Photo credits: The Los Angeles Daily News
The images and events from the first half of 1992 inside one of America’s largest cities will live on in infamy.
Four Los Angeles police officers were absolved of any misconduct in the arrest after being shown on camera punching an unarmed African American driver. Outrage and protest erupted into violence hours after the findings were released, resulting in the historic LA Riots. Protesters in south-central Los Angeles obstructed roads and destroyed vehicles. They wrecked and looted several downtown businesses and buildings. They also set over 100 fires.
On March 3, 1991, Rodney King, a scared and unarmed black motorist, led cops on a high-speed pursuit through the streets of Los Angeles County. King resisted arrest and was violently attacked to the extreme by police officers Laurence Powell, Theodore Briseno, and Timothy Wind. King was intoxicated, however. Unbeknownst to the authorities, a bystander with a personal video camera was documenting the arrest, and the 89-second footage shows the officers kicking and hitting King long after he had lost his ability to fight. The video provoked anger throughout the country and ignited a national discussion about police violence once it was made public.

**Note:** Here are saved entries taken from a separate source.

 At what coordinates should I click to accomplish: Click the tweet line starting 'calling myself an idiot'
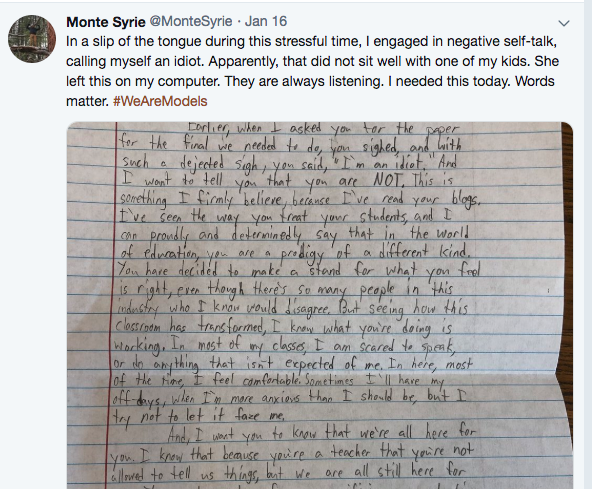pyautogui.click(x=312, y=62)
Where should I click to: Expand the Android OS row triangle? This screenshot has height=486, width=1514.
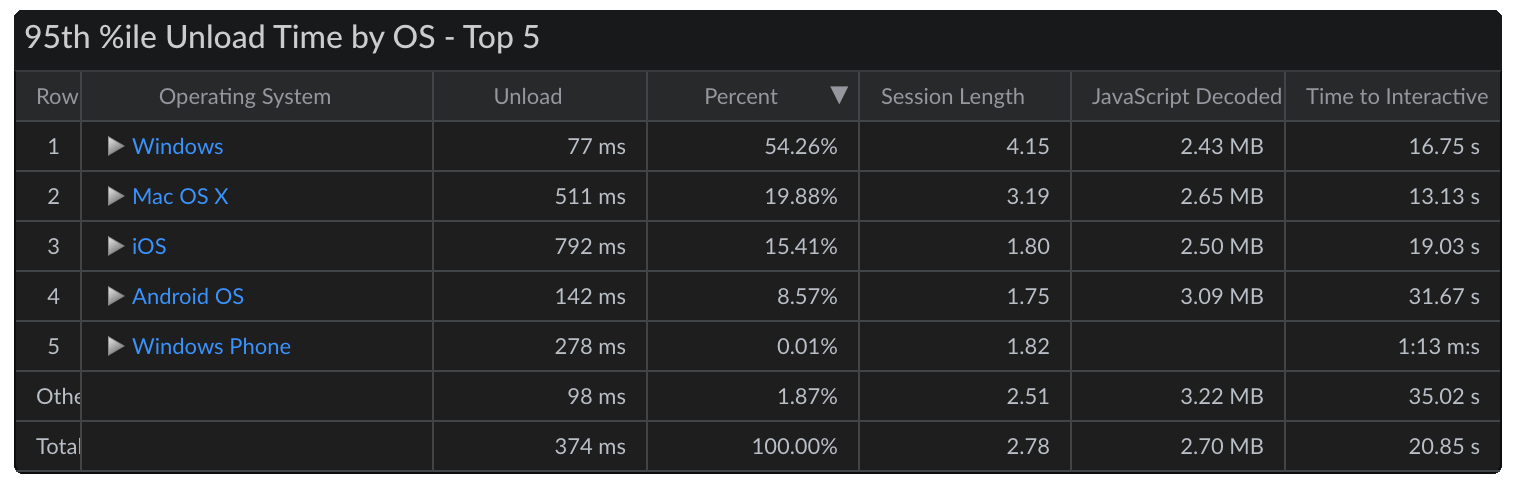point(116,297)
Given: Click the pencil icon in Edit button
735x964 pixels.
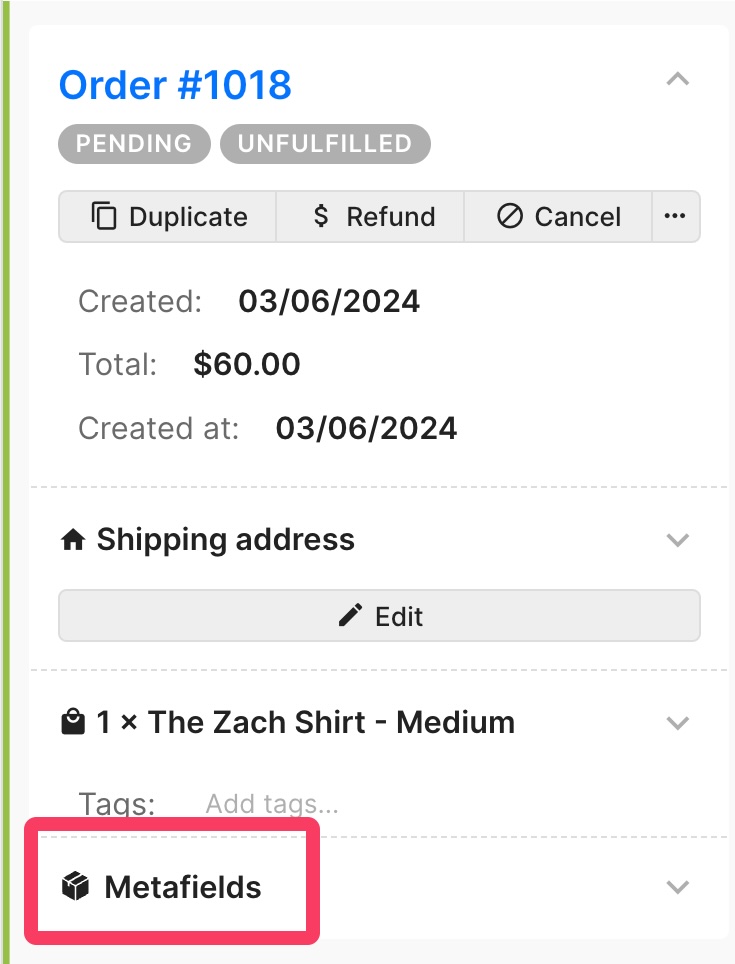Looking at the screenshot, I should click(x=350, y=615).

Rodney King was freed without charges, but a grand jury in Los Angeles indicted Sergeant Stacey Koon, officers Powell, Wind, and Briseno in connection with the incident on March 15. Allegations of assault with a dangerous weapon and excessive use of force were leveled against all four. Despite the fact that Koon did not actively engage in the beating, he was charged with aiding and abetting since he was the commanding officer present at the time. Powell and Koon were also accused of fabricating reports.
The judge, Stanley Weisberg, was persuaded to shift the trial to Simi Valley in Ventura County over the outrage in Los Angeles surrounding the racially-charged incident of police brutality. The 12-person jury returned their findings on April 29, 1992: not guilty on all charges, with the exception of one assault accusation against Powell, which resulted in a hung jury. The acquittals sparked the LA riots, which turned into the biggest civil unrest in the United States in the twentieth century.
In south-central Los Angeles, violence erupted near the crossroads of Florence Boulevard and Normandie Avenue. Hundreds of automobiles were attacked by rioters, including Reginald Denny, a truck driver who was yanked out of his truck and almost murdered. A news helicopter flying above the neighborhood recorded the scene on camera.
Los Angeles police were slow to respond, and the violence spread across the city. California Governor Pete Wilson mobilized the National Guard and enforced a curfew at Mayor Tom Bradley’s request. By the morning, there were hundreds of fires roaring around the city, more than a dozen people had been killed, and hundreds more had been injured.
The chaos became worse over the next 24 hours when Korean shop owners in African-American neighborhoods defended their businesses with guns. President George W. Bush sent military troops and federal police with riot training to Los Angeles on May 1, and the city was under control by the end of the next day. Over 60 people were killed, over 2,000 were injured, 7,000 people were detained, and over $1 billion in property damage was caused, including the destruction of over 3,000 buildings.
Under federal law, the four officers might face criminal prosecution for violating Rodney King’s basic rights. A federal jury convicted Koon and Powell guilty of violating King’s rights by employing excessive force under the color of law on April 17, 1993. Despite the fact that Wind and Briseno were acquitted, the mixed verdict was seen as a victory by most civil rights campaigners.
On August 4, Koon and Powell were sentenced to two and a half years in prison. King drowned unintentionally in 2012 and died as a consequence.